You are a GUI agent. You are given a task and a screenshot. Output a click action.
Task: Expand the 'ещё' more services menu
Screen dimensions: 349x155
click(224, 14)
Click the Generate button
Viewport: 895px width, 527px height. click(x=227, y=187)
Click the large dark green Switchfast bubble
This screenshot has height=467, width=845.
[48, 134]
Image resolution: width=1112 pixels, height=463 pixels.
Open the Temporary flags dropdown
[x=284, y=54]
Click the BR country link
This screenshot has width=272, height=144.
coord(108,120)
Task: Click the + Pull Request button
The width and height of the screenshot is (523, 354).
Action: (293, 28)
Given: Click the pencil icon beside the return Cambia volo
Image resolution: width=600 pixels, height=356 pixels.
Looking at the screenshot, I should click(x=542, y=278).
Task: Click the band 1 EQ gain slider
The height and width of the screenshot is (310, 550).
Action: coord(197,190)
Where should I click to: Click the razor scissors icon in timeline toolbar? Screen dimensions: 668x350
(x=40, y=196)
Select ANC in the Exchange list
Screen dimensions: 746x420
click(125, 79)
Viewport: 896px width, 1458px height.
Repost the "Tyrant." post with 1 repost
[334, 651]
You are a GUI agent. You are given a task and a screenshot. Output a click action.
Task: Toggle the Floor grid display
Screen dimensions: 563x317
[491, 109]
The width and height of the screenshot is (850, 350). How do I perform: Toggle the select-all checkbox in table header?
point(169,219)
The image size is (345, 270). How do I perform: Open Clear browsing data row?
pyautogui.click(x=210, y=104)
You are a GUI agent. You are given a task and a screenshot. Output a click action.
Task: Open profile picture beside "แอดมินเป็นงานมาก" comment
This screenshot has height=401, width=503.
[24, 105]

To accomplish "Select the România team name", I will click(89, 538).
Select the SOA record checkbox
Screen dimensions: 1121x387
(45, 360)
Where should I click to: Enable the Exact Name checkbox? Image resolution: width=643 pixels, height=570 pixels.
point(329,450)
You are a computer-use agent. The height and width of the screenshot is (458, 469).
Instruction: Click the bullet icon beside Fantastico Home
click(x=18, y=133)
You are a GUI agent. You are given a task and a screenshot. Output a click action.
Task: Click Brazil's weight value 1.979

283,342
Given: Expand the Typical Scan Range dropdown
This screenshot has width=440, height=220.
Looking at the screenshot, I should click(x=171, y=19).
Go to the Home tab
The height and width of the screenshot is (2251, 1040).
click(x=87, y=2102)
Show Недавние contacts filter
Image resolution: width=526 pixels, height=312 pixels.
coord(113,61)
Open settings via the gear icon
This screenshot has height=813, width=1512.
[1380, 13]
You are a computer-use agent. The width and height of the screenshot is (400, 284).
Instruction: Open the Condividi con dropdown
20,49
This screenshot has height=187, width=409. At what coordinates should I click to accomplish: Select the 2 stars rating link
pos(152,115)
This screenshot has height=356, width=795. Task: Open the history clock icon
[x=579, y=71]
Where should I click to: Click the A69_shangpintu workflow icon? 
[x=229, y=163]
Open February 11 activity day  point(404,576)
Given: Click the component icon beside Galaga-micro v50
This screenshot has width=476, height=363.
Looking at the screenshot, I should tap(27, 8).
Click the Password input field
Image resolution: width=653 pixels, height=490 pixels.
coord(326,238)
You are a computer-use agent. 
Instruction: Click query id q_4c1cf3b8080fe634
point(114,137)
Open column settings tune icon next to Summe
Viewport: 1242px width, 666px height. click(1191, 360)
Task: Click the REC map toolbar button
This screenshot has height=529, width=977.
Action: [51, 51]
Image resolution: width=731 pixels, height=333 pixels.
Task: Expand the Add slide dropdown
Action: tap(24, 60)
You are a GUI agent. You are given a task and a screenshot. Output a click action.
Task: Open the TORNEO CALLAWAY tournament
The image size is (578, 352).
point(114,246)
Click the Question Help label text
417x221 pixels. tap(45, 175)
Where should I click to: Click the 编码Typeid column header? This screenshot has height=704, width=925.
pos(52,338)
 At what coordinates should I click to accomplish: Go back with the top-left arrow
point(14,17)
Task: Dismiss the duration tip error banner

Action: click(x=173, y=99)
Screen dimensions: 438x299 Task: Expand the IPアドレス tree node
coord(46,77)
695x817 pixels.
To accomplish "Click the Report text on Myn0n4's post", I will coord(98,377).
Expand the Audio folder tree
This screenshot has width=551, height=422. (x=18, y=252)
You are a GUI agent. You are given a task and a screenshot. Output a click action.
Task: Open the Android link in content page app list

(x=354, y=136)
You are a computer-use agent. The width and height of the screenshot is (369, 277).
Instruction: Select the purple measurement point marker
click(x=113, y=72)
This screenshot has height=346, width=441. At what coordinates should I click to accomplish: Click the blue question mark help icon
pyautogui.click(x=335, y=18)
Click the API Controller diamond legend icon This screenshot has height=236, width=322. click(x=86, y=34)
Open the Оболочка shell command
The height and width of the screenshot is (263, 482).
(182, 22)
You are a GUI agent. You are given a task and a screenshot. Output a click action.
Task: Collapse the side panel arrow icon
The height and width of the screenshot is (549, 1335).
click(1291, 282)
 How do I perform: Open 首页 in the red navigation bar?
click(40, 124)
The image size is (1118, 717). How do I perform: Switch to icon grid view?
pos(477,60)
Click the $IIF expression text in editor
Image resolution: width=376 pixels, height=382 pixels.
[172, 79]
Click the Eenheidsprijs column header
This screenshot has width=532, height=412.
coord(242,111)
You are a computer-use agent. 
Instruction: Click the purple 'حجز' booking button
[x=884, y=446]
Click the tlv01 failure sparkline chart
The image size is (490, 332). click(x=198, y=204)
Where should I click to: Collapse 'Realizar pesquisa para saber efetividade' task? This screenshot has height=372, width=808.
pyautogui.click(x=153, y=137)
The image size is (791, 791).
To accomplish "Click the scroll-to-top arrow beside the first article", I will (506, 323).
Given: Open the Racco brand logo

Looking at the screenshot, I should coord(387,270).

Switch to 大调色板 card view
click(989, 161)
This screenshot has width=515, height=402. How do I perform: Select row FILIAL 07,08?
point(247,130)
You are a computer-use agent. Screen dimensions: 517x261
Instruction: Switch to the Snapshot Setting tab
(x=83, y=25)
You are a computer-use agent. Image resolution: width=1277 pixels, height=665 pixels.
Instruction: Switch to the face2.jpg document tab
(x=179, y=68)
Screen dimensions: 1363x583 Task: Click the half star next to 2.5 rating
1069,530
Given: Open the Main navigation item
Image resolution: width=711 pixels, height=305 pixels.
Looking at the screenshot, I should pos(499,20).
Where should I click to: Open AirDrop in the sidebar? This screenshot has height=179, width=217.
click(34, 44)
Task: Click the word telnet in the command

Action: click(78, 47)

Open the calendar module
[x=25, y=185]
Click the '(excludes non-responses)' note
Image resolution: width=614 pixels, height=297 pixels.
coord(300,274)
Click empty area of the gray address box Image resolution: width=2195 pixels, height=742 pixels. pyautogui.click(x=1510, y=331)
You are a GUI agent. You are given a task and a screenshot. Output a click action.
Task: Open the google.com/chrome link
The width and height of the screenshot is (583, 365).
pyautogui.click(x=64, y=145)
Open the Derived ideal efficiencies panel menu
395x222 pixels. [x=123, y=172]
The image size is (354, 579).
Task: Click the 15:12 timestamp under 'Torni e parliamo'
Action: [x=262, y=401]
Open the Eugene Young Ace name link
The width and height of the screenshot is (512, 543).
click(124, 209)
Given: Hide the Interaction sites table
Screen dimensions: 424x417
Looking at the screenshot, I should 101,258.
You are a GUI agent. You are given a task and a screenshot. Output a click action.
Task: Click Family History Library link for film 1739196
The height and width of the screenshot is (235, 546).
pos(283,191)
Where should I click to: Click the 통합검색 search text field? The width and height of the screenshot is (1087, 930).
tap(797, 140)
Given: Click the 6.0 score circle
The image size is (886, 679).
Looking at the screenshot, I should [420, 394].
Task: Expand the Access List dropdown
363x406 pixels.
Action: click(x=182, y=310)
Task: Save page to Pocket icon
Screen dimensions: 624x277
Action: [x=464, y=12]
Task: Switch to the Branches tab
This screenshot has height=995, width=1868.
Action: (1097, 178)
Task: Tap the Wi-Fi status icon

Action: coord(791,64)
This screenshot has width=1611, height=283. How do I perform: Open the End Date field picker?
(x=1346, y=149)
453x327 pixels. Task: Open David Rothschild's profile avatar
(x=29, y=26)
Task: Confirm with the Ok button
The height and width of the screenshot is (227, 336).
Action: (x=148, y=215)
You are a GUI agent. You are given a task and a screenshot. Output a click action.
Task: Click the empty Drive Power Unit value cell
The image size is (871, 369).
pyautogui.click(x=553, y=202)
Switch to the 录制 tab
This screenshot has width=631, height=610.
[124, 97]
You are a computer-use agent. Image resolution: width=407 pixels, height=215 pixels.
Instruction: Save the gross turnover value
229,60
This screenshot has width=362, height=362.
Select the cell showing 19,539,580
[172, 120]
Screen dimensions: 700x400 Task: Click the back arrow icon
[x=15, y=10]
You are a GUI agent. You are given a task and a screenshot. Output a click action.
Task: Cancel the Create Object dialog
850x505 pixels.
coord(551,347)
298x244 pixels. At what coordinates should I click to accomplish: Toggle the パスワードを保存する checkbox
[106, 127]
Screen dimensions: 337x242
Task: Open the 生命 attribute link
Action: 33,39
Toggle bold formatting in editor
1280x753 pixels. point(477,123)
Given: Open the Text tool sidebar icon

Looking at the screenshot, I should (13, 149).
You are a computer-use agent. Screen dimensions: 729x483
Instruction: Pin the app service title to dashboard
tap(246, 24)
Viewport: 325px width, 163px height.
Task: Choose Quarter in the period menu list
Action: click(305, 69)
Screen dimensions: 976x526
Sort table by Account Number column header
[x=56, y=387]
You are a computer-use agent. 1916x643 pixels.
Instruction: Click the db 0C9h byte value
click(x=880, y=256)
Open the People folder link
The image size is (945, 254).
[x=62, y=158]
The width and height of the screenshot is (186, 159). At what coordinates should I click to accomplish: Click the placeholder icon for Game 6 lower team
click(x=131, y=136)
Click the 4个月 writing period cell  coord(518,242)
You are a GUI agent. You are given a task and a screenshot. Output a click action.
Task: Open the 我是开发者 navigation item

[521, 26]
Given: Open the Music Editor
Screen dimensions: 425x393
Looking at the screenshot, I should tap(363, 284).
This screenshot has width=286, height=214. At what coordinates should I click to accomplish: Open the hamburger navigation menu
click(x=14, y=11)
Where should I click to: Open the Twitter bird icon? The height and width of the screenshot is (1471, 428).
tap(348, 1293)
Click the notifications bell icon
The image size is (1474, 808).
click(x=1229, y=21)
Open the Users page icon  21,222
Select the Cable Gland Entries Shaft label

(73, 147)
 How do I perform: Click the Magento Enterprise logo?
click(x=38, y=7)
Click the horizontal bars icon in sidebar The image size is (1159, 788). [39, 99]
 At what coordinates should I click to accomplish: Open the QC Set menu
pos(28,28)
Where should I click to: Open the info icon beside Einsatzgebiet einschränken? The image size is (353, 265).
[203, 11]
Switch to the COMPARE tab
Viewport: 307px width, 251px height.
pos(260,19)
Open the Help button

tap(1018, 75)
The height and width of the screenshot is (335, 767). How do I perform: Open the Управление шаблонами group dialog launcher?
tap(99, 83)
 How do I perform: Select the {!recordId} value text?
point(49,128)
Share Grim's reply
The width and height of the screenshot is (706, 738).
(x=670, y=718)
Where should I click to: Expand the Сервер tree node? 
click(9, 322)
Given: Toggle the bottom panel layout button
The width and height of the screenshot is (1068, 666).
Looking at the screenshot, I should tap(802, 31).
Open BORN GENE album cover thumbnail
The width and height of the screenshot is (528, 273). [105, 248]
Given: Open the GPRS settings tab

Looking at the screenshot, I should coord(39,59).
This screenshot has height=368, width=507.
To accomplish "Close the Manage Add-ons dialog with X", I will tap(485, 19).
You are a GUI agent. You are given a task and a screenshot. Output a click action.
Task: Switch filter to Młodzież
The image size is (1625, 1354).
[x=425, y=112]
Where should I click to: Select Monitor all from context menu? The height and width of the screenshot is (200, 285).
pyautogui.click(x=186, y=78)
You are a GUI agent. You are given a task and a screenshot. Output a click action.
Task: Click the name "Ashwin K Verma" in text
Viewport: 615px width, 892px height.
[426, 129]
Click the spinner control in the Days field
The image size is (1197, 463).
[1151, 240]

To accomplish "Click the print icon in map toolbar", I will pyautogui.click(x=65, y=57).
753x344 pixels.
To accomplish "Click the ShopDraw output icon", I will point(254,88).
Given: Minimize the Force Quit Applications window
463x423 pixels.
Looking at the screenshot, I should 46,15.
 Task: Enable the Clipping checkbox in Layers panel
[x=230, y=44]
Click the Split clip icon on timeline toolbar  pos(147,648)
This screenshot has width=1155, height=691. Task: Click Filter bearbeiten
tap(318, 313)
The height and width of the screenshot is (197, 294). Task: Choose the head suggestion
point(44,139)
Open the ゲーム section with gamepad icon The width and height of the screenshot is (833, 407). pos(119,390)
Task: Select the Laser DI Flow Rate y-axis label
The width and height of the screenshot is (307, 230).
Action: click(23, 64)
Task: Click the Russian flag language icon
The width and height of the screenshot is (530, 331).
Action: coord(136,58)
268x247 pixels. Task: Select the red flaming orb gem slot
- - - -
▸ **YOUR TASK**
Looking at the material above, state the number of lines that contain the word "empty". Give nothing but that number.

▸ **THE COMPLETED TASK**
2